Ketua Umum AAUI Budi Herawan menyampaikan tingkat kesiapan anggota asuransi umum saat ini masih beragam. Perusahaan dengan kondisi permodalan dan likuiditas yang kuat dinilai relatif lebih siap mengelola eksposur risiko pasar modal yang lebih tinggi.
Sementara perusahaan lain akan tetap memilih pendekatan yang konservatif. “Oleh karena itu, AAUI menilai pemanfaatan ruang investasi ini sebaiknya bersifat opsional dan berbasis kesiapan masing-masing perusahaan, bukan bersifat seragam,” ujarnya, kepada Media Asuransi, dikutip Senin, 9 Februari 2026.

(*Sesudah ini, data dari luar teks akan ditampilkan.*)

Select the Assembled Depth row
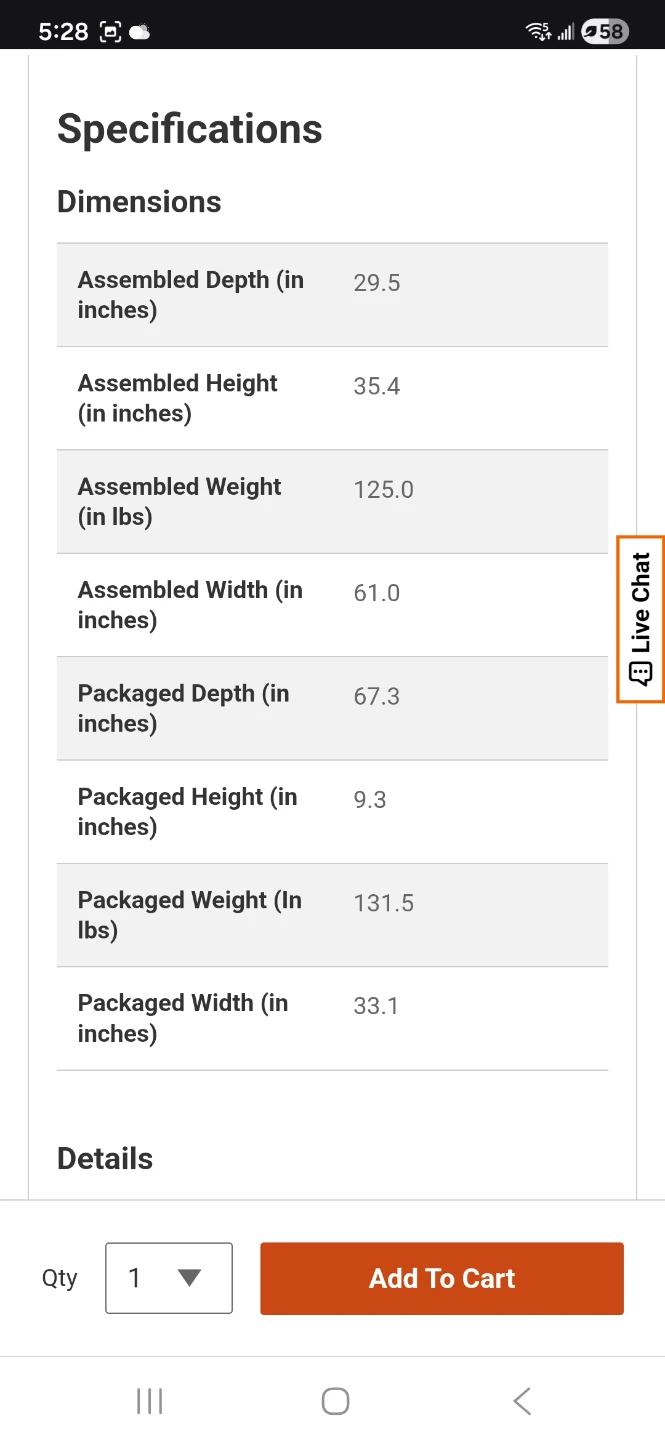The width and height of the screenshot is (665, 1440). (332, 295)
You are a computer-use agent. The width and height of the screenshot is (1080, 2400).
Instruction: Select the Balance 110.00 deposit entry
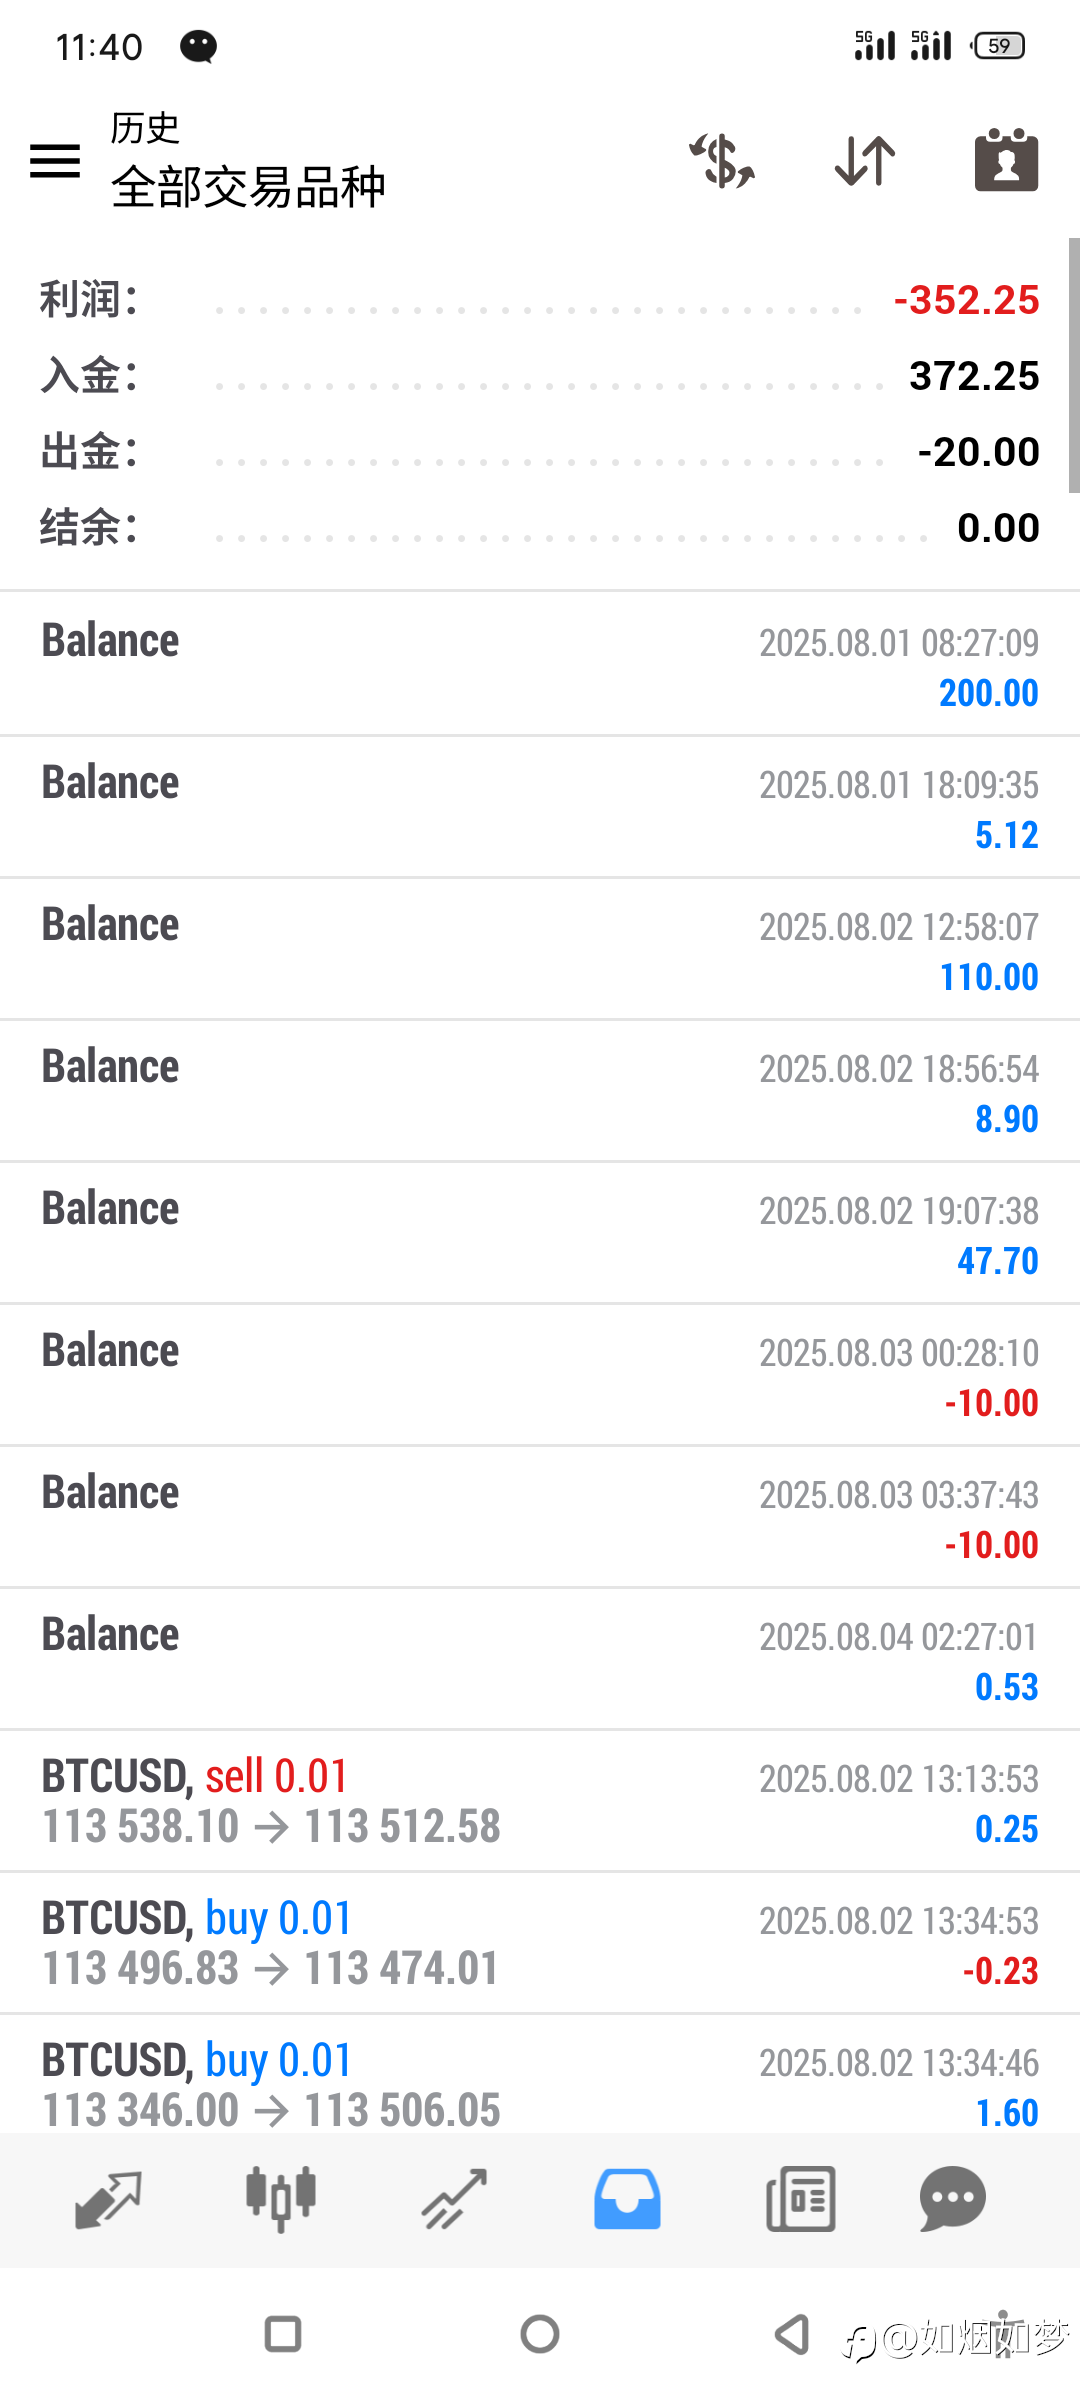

Lebih lanjut, Budi menilai, penting bagi industri asuransi untuk menunggu ketentuan teknis lanjutan dari regulator, termasuk Peraturan Otoritas Jasa Keuangan (POJK) yang akan mengatur detail implementasi kebijakan tersebut.
|Baca juga: Pembiayaan Baru Adira Finance (ADMF) di Kalimantan Tumbuh 24% di 2025
|Baca juga: OCBC Hadirkan Kartu Kredit OCBC 1st untuk Optimalkan Generasi Muda Nikmati Hidup
Kejelasan aturan, lanjutnya, diperlukan agar perusahaan dapat menyesuaikan strategi investasi dengan mempertimbangkan kondisi pasar keuangan serta kinerja industri secara menyeluruh.
Sebelumnya, Budi mengungkapkan, pengaturan dan pengawasan sangat diperlukan dalam rencana kenaikan batas investasi ini. Hal tersebut mengingat karakter bisnis asuransi umum yang menuntut stabilitas dan likuiditas tinggi.
“Agar kebijakan ini tidak meningkatkan volatilitas portofolio jangka panjang, diperlukan pengaturan yang jelas terkait manajemen risiko investasi, antara lain melalui penguatan risk appetite dan stress testing terhadap risiko pasar,” pungkas Budi.